Enhanced Prediction of CO2–Brine Interfacial Tension at Varying Temperature Using a Multibranch-Structure-Based Neural Network Approach

Abstract

Interfacial tension (IFT_C–B) between CO₂ and brine depends on chemical components in multiphase systems, intricately evolving with a change in temperature. In this study, we developed a convolutional neural network with a multibranch structure (MBCNN), which, in combination with a compiled data set containing measurement data of 1716 samples from 13 available literature sources at wide temperature and pressure ranges (273.15–473.15 K and 0–70 MPa), was used to quantitatively explore the correlation of various chemical components with IFT_C–B at varying temperature, aiming to achieve accurate predictions of IFT_C–B under complex conditions. Our multibranch neural network analysis yielded some important insights: (1) Leveraging the convolutional and multibranch structure, MBCNN effectively mitigates the adverse effects of sparse matrices resulting from the absence of certain basic components, exhibiting higher prediction accuracy particularly for low IFT_C–B scenarios (MAE = 0.47, and R² = 0.9921) than other AI models. (2) The multibranch structure allows MBCNN to additionally capture the interattribute relationship between temperature and each chemical component. Such interattribute relationships are quantitatively correlated with IFT_C–B, demonstrating that varying temperature significantly influences the dependence of IFT_C–B on chemical components in gas and brine by causing the variation in their solubility.

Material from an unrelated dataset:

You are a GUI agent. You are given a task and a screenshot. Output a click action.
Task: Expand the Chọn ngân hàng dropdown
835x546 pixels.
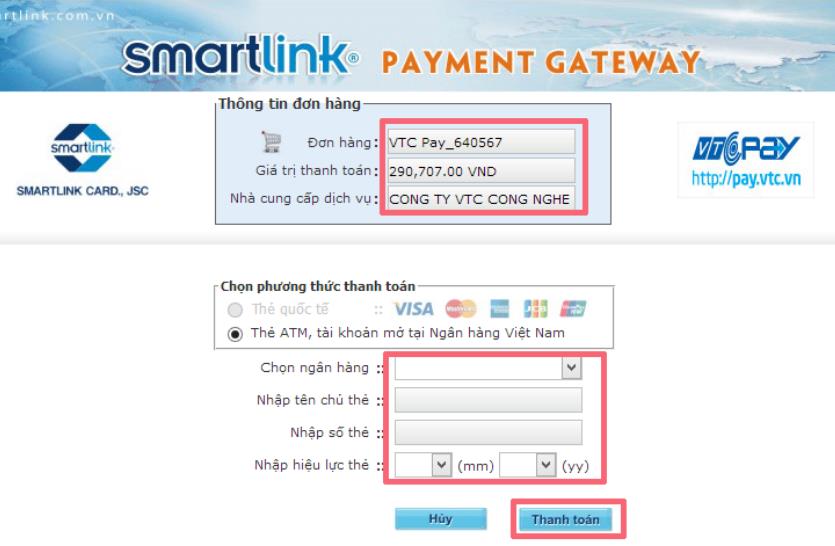coord(488,368)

Specifically, the ratio of IFT_C–B to the molality of monovalent cations (Na⁺ and K⁺) and bivalent cations (Ca²⁺ and Mg²⁺) in brine, as well as to the mole fraction of non-CO₂ components (CH₄ and N₂) in the gas phase, varies with increasing temperature, approximately following a quadratic function. (3) By formulating the effect of each attribute on IFT_C–B and quantifying their respective weight, we derived a new piecewise function for predicting IFT_C–B at three temperature intervals (T ≤ 293.15 K, 293.15 K < T ≤ 324.4 K, and T > 324.4 K), with high prediction performance (MAE = 2.3672, R² = 0.9263) across a wide temperature range in saline aquifers.